Pio Fedi (31 May 1816, Viterbo - 1 June 1892, Florence) was an Italian sculptor who worked chiefly in the Romantic style.

==Biography==
He was born to Leopoldo Fedi, a small landowner, and his wife, Camilla née Franchini. Due to economic difficulties, they left Viterbo when he still quite young; living in Arezzo and Florence. There, he worked for a goldsmith. This led to lessons in engraving from Raffaello Sanzio Morghen and Giovita Garavaglia. From 1838 to 1840, he lived in Vienna with his father and continued his studies at the Academy of Fine Arts, but he was forced to abandon that potential career due to eye problems caused by the acid fumes.

After returning to Florence, from 1842 to 1846 he studied sculpture with Lorenzo Bartolini at the Academy of Fine Arts. There, he obtained a scholarship that enabled him to study in Rome at the Accademia di San Luca. His primary instructor there was Pietro Tenerani. One his first independent works, a plaster relief of "Christ the Healer", is preserved at San Luca. In 1873, the Accademia named him an "Academician of Merit".

His most familiar sculpture is the Rape of Polyxena (1866), in the Loggia dei Lanzi. He is also known for two sculptures in the Loggiato degli Uffizi depicting the illustrious Tuscans, Nicola Pisano and Andrea Cesalpino. His other works include The Fury of Atamante, King of Thebes, The Genius of Fishing, Hope Nourishing Love, Hyppolite and Dianora del Bardi, and Castalla persecuted by Apollon.
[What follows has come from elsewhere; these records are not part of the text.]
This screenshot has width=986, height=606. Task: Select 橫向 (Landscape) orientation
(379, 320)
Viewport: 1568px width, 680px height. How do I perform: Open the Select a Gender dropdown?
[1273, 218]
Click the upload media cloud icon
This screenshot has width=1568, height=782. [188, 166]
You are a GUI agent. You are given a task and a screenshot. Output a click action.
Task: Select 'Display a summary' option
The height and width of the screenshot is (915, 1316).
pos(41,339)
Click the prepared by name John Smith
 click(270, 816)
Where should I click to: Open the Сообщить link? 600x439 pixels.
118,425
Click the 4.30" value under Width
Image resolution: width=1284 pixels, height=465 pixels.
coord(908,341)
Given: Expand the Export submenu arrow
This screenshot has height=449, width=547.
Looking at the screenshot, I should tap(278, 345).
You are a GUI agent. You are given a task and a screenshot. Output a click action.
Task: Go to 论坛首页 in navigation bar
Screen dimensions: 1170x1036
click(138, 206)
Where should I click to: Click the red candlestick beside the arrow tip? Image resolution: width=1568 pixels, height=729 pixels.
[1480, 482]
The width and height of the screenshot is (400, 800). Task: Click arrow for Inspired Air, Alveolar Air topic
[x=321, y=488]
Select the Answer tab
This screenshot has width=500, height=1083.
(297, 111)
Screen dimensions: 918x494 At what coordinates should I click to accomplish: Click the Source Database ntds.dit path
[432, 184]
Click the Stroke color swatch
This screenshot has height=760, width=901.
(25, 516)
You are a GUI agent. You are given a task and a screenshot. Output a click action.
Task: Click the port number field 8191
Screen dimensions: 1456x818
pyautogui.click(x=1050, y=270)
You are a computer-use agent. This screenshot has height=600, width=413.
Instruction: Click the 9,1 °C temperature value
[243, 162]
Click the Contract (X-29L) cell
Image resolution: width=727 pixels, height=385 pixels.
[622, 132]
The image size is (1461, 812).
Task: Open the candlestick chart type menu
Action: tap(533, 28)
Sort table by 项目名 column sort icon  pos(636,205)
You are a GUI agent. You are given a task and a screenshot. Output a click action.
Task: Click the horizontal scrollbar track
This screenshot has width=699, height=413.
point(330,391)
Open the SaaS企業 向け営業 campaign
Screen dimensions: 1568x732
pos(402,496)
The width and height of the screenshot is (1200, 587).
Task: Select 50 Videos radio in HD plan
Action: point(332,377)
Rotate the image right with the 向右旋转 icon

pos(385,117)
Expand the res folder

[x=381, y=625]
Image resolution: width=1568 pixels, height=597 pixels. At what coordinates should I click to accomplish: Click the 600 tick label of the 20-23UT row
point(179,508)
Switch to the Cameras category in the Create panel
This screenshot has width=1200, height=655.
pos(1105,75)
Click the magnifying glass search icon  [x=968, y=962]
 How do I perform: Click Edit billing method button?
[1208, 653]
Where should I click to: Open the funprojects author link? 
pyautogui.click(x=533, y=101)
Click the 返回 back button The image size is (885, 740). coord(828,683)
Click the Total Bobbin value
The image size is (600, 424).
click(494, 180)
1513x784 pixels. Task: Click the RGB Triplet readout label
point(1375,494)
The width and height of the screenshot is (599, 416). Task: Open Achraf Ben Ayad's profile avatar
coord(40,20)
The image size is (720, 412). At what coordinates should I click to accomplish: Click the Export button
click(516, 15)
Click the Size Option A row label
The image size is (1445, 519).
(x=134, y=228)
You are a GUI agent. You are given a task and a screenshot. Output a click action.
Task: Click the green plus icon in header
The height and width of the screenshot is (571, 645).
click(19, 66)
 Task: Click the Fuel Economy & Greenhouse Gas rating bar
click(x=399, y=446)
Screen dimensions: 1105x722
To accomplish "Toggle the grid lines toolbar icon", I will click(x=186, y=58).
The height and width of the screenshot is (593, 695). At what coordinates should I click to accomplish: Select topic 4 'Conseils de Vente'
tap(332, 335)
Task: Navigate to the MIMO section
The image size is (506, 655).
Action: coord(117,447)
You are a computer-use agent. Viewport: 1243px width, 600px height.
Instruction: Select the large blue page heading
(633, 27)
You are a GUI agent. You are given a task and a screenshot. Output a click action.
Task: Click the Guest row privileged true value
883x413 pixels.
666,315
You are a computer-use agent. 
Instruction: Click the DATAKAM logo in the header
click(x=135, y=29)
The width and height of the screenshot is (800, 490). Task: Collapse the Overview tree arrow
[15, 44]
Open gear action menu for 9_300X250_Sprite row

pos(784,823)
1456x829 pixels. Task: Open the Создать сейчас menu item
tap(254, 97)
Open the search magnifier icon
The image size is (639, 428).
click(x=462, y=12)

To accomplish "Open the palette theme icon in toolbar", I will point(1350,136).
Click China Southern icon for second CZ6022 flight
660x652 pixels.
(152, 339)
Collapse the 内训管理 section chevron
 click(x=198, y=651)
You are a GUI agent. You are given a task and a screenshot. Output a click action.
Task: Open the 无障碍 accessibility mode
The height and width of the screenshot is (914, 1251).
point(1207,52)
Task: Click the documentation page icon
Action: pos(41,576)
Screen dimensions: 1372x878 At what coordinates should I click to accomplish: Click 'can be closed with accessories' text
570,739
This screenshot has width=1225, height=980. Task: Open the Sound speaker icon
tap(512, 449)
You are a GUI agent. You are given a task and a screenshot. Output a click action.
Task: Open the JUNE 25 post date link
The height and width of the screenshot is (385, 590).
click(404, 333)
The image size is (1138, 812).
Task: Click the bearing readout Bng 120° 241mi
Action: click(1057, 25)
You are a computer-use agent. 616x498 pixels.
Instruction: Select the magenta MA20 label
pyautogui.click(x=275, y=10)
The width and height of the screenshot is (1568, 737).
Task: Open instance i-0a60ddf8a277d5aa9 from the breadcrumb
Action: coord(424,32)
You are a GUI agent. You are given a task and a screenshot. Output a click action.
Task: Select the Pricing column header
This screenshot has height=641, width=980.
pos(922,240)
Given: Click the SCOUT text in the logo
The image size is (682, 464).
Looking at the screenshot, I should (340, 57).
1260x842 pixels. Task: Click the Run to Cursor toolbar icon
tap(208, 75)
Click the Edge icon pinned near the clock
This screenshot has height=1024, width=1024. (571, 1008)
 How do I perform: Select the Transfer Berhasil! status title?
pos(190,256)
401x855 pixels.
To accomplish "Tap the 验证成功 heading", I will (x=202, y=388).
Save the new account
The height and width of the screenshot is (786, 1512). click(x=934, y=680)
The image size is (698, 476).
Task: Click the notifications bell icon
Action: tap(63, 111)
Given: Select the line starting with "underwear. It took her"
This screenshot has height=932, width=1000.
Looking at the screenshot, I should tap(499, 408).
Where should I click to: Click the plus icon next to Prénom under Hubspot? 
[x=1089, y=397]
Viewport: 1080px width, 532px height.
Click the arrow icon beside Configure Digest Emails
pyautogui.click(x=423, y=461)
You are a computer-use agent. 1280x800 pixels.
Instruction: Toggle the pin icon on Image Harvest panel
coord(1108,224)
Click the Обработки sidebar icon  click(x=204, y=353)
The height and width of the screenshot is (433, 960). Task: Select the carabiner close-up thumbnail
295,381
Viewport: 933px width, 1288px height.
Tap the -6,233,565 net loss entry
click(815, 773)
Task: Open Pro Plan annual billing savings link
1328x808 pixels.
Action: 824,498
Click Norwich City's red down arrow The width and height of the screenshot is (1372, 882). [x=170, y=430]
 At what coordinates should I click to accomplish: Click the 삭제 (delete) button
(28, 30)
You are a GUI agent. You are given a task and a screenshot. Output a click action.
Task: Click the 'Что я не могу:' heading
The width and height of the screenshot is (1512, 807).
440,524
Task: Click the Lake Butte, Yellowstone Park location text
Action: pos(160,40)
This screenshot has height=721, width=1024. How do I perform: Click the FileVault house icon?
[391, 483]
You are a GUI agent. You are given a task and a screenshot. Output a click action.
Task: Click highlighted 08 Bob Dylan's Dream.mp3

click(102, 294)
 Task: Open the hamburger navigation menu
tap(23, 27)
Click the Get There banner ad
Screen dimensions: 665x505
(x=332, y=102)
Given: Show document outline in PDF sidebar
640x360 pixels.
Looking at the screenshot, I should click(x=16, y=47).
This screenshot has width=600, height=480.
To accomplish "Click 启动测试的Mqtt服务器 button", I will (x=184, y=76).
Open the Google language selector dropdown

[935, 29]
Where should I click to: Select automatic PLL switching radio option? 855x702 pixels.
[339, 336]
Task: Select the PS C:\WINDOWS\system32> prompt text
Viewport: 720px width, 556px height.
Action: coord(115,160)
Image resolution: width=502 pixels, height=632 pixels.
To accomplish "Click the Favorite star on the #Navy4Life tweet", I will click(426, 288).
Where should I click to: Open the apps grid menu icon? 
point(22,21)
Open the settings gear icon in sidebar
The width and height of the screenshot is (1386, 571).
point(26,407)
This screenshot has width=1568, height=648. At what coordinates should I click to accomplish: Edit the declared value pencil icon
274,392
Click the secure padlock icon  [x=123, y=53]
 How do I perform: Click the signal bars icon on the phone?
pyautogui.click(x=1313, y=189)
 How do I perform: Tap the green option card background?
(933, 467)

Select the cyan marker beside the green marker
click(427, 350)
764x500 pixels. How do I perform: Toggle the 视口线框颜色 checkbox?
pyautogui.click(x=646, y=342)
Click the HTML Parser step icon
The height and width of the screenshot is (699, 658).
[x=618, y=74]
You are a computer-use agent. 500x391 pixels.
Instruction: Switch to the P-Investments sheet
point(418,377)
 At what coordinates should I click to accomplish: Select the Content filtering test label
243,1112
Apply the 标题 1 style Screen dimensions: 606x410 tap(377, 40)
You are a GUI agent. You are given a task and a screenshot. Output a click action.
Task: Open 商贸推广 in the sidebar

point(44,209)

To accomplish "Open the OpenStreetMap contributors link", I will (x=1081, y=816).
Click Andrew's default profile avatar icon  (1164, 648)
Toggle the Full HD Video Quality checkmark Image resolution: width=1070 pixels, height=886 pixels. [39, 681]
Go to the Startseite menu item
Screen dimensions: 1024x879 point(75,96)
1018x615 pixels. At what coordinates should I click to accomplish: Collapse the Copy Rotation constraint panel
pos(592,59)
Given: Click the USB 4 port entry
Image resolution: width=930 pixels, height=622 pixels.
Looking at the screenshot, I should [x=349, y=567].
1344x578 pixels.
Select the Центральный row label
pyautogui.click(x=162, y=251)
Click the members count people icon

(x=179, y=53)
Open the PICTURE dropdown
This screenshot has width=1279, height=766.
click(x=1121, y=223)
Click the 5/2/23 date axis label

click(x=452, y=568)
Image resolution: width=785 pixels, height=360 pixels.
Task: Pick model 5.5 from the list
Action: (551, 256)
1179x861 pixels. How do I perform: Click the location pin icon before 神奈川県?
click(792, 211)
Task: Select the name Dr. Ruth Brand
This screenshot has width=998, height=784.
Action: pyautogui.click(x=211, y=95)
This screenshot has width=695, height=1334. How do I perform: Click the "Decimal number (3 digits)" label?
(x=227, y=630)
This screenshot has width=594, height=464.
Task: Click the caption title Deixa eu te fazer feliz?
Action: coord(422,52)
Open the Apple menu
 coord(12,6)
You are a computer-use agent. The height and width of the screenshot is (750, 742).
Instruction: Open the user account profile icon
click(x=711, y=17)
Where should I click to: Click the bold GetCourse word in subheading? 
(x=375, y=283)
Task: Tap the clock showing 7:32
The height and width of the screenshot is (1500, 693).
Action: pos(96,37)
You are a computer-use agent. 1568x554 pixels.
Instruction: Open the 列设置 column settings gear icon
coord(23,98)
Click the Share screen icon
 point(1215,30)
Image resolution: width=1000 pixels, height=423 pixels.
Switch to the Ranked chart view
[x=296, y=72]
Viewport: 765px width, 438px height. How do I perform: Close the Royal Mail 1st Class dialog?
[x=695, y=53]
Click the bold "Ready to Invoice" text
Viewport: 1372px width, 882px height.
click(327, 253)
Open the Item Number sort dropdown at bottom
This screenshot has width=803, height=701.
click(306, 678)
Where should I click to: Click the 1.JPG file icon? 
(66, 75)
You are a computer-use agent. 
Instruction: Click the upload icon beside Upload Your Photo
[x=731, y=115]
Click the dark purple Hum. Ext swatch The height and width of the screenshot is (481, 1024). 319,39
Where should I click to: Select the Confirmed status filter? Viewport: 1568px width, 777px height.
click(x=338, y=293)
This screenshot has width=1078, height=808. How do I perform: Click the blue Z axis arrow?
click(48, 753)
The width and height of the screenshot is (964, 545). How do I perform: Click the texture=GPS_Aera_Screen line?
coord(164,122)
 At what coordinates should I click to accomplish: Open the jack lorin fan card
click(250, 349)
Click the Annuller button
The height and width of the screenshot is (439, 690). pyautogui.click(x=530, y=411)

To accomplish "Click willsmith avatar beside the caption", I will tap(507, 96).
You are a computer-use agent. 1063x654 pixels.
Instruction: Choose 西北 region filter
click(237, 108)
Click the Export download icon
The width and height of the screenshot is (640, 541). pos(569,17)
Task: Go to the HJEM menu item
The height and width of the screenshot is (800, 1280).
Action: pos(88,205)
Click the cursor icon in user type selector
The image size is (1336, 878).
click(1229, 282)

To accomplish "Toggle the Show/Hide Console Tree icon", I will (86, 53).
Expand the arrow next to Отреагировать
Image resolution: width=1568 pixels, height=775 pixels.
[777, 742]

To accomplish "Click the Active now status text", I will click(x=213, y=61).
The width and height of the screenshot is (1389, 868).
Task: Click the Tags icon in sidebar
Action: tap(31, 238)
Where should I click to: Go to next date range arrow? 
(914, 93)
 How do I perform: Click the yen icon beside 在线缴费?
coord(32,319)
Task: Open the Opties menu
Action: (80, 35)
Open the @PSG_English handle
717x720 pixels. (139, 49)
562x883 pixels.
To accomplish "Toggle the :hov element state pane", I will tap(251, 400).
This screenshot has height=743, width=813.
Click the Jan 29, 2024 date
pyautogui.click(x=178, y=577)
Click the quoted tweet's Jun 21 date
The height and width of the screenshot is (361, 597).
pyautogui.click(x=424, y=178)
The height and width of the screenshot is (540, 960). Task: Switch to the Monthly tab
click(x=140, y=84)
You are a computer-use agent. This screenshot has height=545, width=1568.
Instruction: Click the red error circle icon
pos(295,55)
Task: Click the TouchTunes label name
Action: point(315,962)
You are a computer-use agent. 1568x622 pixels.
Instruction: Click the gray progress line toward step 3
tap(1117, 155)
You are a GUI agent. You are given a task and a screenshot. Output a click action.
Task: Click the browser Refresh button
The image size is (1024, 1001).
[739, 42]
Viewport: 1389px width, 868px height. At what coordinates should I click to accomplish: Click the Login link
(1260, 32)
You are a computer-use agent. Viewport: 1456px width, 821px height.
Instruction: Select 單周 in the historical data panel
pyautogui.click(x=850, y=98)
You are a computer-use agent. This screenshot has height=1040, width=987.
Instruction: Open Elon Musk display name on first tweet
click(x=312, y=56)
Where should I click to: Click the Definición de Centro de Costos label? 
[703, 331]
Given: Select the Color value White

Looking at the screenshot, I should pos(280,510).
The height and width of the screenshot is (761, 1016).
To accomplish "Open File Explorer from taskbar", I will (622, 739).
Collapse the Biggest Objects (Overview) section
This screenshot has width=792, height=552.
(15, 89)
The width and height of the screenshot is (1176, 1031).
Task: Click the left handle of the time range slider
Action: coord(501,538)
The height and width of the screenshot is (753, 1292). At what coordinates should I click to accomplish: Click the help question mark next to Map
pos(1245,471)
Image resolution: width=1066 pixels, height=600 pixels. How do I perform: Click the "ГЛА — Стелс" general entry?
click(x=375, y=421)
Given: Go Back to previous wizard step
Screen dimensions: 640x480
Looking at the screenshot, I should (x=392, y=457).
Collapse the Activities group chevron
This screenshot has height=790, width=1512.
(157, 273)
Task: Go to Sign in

In addition, he designed the Monument to General Manfredo Fanti, molded in bronze by Clemente Papi, which stands in the Piazza San Marco. His memorial to the poet Giovanni Battista Niccolini is in the church of Santa Croce. The statue, an allegory of the Freedom of Poetry, may have inspired Bartholdi's depiction of the Statue of Liberty. He also created a statue of Pietro Torrigiani, the Mayor of Florence.

From 1842, he had a studio at 99 Via dei Serragli, in an old monastery. Currently an actor's training school, it is still known as the Galleria Pio Fedi. One of his best known students was Giovanni Bastianini.